Entries for finding words and elements

^^^^^^^^

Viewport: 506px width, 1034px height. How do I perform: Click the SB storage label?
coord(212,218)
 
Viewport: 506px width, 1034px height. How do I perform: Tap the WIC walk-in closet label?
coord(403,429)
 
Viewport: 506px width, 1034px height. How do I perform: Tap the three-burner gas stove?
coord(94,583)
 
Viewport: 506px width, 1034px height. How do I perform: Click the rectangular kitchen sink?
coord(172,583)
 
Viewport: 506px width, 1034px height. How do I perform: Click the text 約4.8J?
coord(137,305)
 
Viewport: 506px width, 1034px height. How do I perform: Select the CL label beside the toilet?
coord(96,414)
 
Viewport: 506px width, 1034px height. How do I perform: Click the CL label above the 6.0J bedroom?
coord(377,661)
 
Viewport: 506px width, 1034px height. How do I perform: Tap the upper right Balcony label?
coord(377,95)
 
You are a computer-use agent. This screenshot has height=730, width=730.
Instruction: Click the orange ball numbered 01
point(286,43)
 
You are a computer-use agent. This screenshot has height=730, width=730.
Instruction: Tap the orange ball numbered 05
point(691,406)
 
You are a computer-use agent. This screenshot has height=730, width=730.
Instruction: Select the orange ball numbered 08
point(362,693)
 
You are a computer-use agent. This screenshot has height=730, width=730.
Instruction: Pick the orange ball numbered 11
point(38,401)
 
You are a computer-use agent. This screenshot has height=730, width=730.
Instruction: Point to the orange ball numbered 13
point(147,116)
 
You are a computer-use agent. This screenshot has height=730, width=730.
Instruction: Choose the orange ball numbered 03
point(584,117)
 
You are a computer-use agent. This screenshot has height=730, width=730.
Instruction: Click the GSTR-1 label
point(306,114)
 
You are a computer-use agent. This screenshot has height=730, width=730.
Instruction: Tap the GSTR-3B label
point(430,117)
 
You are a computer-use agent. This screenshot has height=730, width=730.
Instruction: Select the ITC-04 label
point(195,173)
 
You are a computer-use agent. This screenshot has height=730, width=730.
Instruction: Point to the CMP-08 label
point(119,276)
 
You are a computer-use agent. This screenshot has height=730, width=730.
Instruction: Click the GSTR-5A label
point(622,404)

^^^^^^^^

### Written problem
How many lines in the material above contain the string "numbered"? Case matters. Reply with the number only.

### Answer to this exercise
6